*** Opening RECORD EXTRACTS ***

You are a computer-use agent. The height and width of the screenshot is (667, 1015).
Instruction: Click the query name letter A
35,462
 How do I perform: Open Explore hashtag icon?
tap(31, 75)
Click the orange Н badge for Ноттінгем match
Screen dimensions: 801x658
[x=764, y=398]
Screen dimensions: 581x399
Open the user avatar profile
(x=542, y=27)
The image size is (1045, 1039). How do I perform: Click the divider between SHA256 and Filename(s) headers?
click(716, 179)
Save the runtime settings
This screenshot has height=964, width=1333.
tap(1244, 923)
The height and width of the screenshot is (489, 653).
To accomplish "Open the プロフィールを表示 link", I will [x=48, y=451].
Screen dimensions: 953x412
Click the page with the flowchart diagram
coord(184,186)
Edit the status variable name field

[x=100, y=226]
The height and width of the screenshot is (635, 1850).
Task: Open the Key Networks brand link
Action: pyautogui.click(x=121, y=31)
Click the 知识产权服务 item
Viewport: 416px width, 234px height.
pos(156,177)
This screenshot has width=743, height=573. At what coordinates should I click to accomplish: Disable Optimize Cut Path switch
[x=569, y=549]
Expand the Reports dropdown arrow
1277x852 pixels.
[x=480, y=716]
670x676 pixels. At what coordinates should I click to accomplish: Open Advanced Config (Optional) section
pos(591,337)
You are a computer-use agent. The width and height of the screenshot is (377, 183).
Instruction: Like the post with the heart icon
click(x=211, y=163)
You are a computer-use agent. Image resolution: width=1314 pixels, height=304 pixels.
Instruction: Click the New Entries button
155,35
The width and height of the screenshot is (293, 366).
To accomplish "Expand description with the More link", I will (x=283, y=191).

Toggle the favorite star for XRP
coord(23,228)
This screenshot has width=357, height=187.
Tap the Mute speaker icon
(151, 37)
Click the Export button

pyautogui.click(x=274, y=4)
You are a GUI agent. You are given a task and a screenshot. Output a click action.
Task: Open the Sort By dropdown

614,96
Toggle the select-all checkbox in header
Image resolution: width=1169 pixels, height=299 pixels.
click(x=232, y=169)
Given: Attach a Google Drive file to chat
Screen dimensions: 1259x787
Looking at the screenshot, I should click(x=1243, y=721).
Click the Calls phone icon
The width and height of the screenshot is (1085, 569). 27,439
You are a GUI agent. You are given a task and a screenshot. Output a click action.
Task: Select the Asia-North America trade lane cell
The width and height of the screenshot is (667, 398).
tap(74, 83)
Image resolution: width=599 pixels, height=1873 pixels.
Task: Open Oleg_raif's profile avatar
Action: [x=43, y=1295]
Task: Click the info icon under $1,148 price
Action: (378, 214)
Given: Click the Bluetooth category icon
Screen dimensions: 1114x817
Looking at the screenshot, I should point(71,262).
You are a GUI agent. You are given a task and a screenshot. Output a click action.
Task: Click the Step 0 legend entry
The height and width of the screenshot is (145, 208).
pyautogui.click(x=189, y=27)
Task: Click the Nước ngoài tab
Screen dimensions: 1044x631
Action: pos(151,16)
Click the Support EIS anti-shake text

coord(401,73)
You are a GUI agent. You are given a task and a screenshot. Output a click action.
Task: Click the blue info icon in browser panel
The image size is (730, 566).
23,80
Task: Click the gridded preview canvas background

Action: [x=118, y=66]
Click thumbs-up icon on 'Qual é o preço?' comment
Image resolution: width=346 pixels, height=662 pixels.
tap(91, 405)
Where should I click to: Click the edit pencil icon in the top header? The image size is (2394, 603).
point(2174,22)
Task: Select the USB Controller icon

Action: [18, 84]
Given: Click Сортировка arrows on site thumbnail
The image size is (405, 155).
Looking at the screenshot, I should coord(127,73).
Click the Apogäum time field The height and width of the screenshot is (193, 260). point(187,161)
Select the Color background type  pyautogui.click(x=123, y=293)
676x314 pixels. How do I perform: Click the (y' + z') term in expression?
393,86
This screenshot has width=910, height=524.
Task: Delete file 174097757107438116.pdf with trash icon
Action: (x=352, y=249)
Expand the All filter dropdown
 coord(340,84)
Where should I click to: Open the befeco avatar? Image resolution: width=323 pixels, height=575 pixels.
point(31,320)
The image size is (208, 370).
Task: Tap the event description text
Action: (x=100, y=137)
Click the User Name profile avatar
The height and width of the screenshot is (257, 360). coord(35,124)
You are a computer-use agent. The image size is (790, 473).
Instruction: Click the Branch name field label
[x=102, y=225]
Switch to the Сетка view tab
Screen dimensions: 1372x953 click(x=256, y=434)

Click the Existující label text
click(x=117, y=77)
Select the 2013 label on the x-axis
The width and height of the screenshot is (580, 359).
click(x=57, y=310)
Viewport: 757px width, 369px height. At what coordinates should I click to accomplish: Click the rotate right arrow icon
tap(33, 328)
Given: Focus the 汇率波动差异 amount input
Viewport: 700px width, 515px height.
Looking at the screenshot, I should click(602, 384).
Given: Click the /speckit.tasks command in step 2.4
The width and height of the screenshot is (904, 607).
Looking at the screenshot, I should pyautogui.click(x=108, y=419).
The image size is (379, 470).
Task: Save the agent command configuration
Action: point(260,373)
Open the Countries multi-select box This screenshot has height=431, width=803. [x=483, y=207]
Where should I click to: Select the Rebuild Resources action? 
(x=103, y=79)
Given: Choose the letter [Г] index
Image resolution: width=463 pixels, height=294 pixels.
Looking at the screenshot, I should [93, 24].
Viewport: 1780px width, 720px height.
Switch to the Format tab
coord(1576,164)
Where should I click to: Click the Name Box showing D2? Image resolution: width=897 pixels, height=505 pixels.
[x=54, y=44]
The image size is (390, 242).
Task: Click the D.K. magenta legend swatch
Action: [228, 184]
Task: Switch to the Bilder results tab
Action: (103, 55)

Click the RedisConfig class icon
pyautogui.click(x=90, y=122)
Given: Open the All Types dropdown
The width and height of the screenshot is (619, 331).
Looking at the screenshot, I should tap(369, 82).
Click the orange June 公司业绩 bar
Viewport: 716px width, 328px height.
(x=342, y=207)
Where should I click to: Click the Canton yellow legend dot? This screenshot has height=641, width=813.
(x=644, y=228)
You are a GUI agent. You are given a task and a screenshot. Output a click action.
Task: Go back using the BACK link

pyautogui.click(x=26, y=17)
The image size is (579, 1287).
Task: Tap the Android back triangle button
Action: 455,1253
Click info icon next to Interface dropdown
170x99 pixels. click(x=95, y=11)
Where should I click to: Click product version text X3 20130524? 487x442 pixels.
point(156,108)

*** Closing RECORD EXTRACTS ***

*ASSIGNED TASK*:
Using the entries above, repeat only the lines from the one containing "Save the runtime settings" through the one containing "This screenshot has width=357, height=187.", end lines included.

*OUTPUT OF THE TASK*:
Save the runtime settings
This screenshot has height=964, width=1333.
tap(1244, 923)
The height and width of the screenshot is (489, 653).
To accomplish "Open the プロフィールを表示 link", I will [x=48, y=451].
Screen dimensions: 953x412
Click the page with the flowchart diagram
coord(184,186)
Edit the status variable name field

[x=100, y=226]
The height and width of the screenshot is (635, 1850).
Task: Open the Key Networks brand link
Action: pyautogui.click(x=121, y=31)
Click the 知识产权服务 item
Viewport: 416px width, 234px height.
pos(156,177)
This screenshot has width=743, height=573. At what coordinates should I click to accomplish: Disable Optimize Cut Path switch
[x=569, y=549]
Expand the Reports dropdown arrow
1277x852 pixels.
[x=480, y=716]
670x676 pixels. At what coordinates should I click to accomplish: Open Advanced Config (Optional) section
pos(591,337)
You are a computer-use agent. The width and height of the screenshot is (377, 183).
Instruction: Like the post with the heart icon
click(x=211, y=163)
You are a computer-use agent. Image resolution: width=1314 pixels, height=304 pixels.
Instruction: Click the New Entries button
155,35
The width and height of the screenshot is (293, 366).
To accomplish "Expand description with the More link", I will (x=283, y=191).

Toggle the favorite star for XRP
coord(23,228)
This screenshot has width=357, height=187.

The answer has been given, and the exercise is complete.